As you all know I’m not married and prefer not to have kids of my own. I tell the locals here when asked why I’m not married, that if I were married I would not be here, and then I smile and gesture to the air that these are my kids and in some way it’s true. I love these small undernourished children who haven’t washed in weeks and have faces and hands that are as rough as sandpaper. Most of you would have a bottle of hand sanitizer ready if you did what I did. I still have several unused bottles that have been given to me
If the NGO’s two hours North would make an effort in this province I would gladly go home and pick Chanterelles and eat steaks w / a cold beer. I wish I wasn’t needed here but I am. Until someone else with more resources gets off their ass and expand their boundaries a bit I will keep on coming here, but it’s comfortable in Bamiyan and they can build schools with little concern of security. In all honesty it’s the same in Nawur or could be if they would just make the effort they did in Bamiyan.

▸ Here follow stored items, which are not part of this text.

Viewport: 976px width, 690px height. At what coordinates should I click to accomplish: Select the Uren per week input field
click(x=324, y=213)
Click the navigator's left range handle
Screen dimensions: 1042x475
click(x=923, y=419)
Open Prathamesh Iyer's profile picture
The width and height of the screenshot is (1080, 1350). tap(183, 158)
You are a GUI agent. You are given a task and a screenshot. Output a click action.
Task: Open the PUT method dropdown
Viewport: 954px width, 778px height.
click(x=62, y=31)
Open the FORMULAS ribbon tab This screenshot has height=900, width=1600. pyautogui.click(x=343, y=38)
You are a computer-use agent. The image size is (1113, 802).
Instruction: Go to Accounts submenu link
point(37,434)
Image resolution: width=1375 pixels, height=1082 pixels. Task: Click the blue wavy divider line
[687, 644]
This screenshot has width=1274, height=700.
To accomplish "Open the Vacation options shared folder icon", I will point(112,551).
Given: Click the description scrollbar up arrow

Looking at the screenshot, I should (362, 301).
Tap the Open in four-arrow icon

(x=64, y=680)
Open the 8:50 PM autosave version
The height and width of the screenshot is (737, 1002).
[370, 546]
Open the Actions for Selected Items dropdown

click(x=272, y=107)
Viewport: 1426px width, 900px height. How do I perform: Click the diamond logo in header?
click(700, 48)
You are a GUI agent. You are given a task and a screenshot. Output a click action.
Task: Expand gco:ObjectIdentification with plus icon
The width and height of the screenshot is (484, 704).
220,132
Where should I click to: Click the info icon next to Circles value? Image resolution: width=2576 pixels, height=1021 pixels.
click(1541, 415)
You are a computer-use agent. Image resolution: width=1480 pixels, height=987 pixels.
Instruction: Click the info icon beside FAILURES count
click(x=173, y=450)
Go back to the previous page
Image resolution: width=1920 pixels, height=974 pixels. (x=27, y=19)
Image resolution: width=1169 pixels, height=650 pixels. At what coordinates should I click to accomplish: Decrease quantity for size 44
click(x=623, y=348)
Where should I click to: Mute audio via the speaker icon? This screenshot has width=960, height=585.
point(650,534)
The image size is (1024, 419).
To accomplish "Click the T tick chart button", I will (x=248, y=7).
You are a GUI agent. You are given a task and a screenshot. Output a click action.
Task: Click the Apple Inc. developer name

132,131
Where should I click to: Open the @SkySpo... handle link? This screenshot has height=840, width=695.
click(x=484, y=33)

We head out tomorrow on another journey taking a different route that should be much safer and technically longer then the old way…
For security reasons I would prefer not to give the exact details of my trip. But in all honesty it’s just a precaution, one I have to take so you can all give me a hard time when I return home in August. I also timed this letter to coincide with a ten day trip to the region. That way I don’t have to read and respond to the letters of concern.
I do appreciate all the love, prayers and words of encouragement that I receive for doing this, but it doesn’t compare to the heartfelt thanks I get from the village elder’s at 10,000 feet who have just decided that the 1st school to be built in their village will be for the girls.